Orthopedic surgeons need to be aware of the serious complications that MRSA musculoskeletal infections can cause in pediatric patients. It is important to use broad spectrum antibiotics early on and to be willing to go to the OR for multiple wash outs.

We may undertake another study to identify predictors of these infections when pediatric patients present. This would be based on their initial lab markers such as elevated temperature, white blood cell count above XYZ amount, etc.”

Young Patients and Reverse TSA: Same Outcomes, Worse Satisfaction

The young are restless…A new study, led by Stephanie Muh, M.D., has found that young people aren’t always happy campers when it comes to reverse total shoulder arthroplasty (TSA). Dr. Muh, an orthopedic surgeon with Henry Ford Hospital in Detroit, tells OTW,

“This was a multicenter study involving patients from the Cleveland Shoulder Institute (Reuben Gobezie, M.D.), the Fondren Group (Bradley Edwards, M.D.) and OrthoNeuro in Akron (Robert Nowinski, D.O., F.A.O.A.O.). It is the first study to describe the short term outcomes and satisfaction of young people with reverse TSA. This procedure was originally meant for the elderly with massive irreparable rotator cuff tears, but has become more popular and we are pushing the indications and putting them in younger patients without knowing the clinical outcomes.

The most surprising finding was that the objective outcomes were the same as what we would expect in the elderly (they achieved the same improvement in range of motion and decrease in pain).
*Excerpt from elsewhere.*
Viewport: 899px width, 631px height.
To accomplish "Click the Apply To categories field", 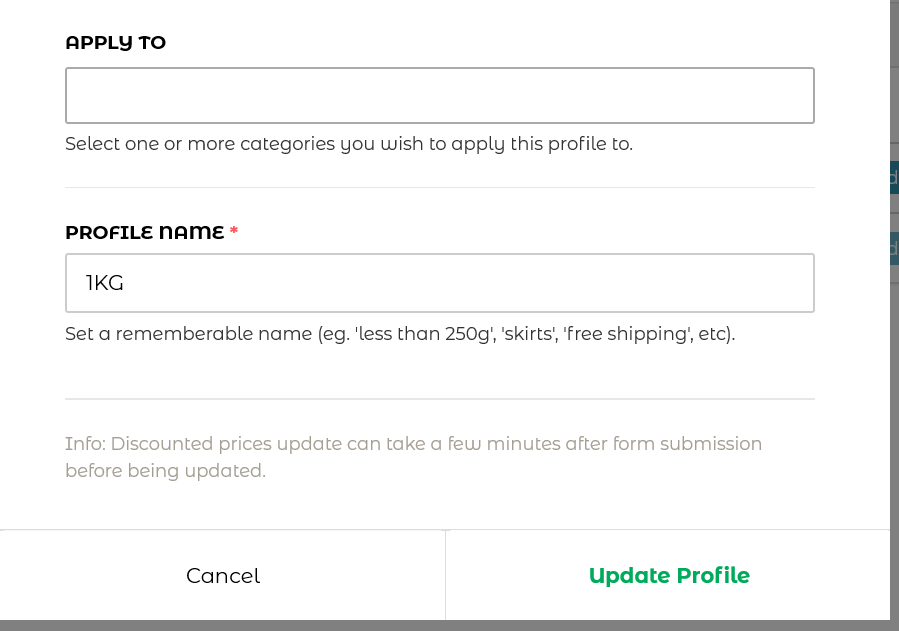I will point(440,96).
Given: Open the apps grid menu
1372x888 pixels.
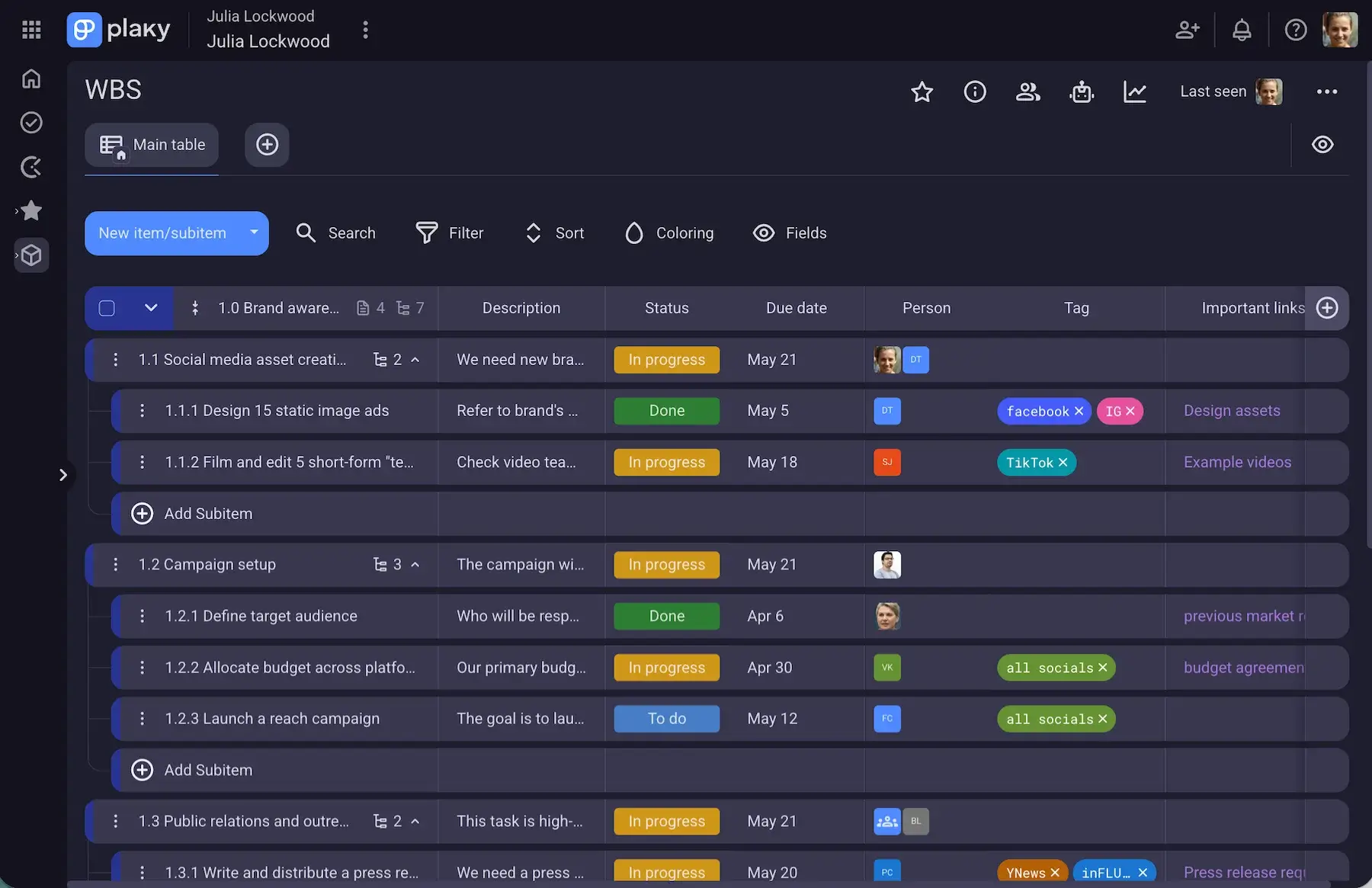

Subjectively, however, they were less satisfied. This is likely due to their expectations, i.e., the younger population wants zero limitations on their activities. This reinforces the importance of fully educating the patient before proceeding with this surgery.

Another interesting finding was that these young people often had multiple surgeries; some had lots of rotator cuff procedures that failed while others had post trauma surgeries. And, while not clinically significant, we did find that the more surgeries the young patients had, the worse the outcomes and satisfaction. Orthopedic surgeons should impress this on their patients as well and proceed with caution.

The next step is to report on midterm outcomes. We don’t know what happens to these young patients after ten years…and we’re not sure what the next step will be when their surgeries fail.”